Work request:
Without any pictures, reproduce exactly the lines running from the line containing "Task: Switch to" through the end of the entries.

(Screenshot grounding data)
* * * * * * * * *
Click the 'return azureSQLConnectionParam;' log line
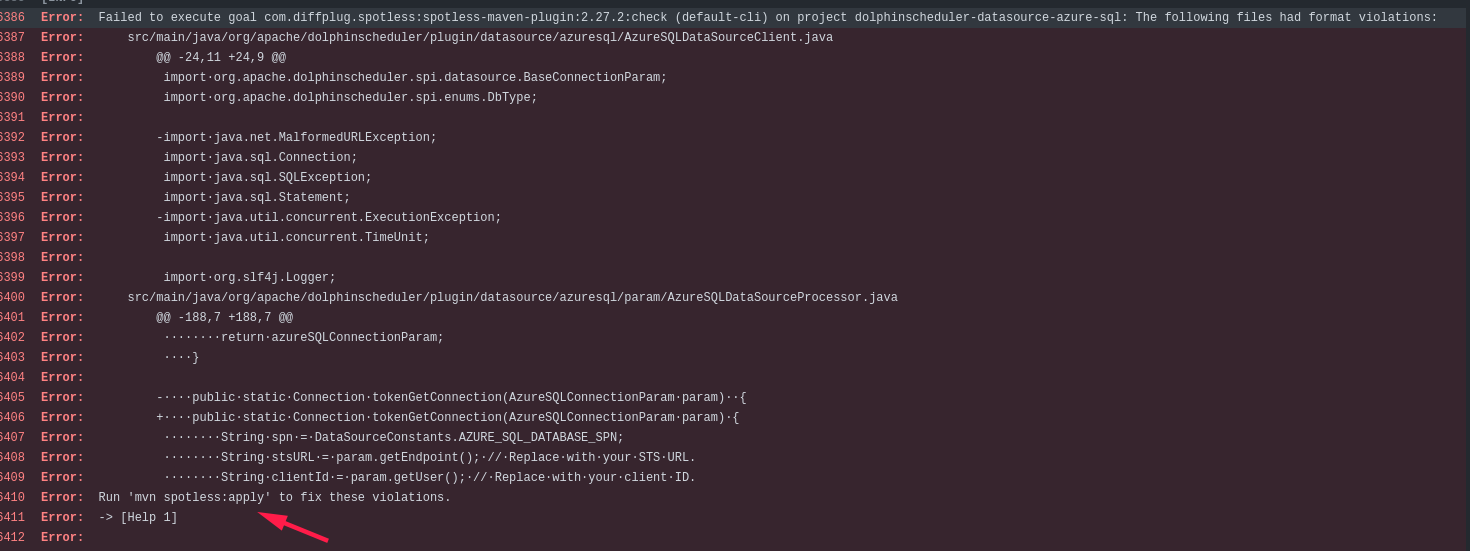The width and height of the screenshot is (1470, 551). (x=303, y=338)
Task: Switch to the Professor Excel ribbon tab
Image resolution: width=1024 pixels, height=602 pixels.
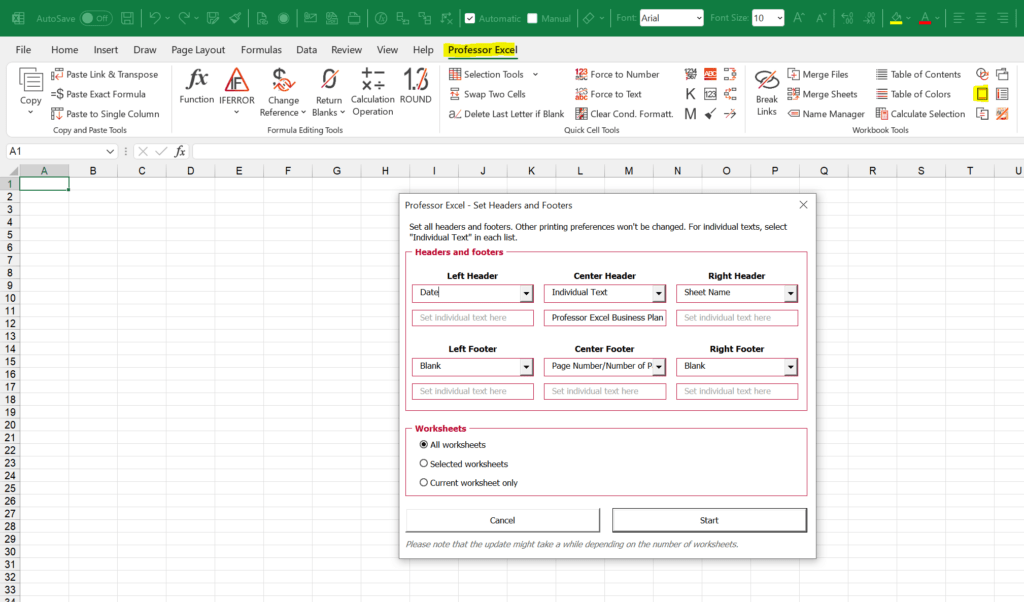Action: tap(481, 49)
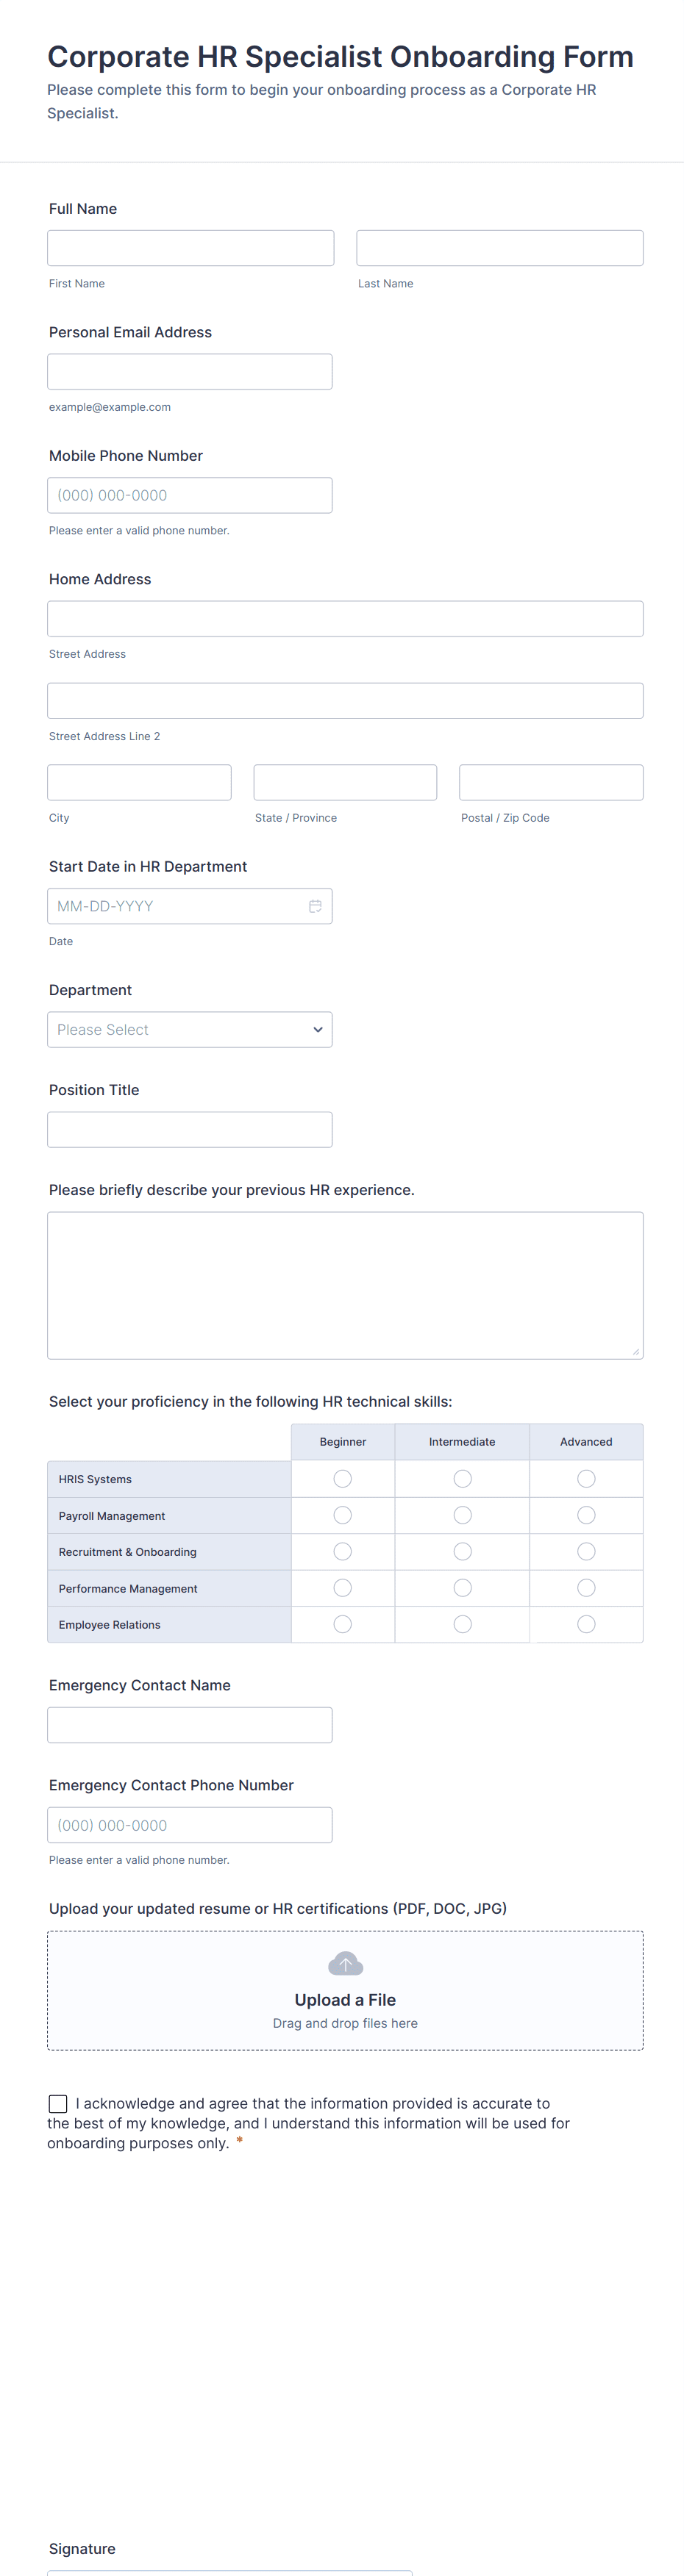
* * * * * * * * *
Output:
Task: Switch to the Professor Excel ribbon tab
Image resolution: width=1024 pixels, height=602 pixels.
Action: tap(481, 49)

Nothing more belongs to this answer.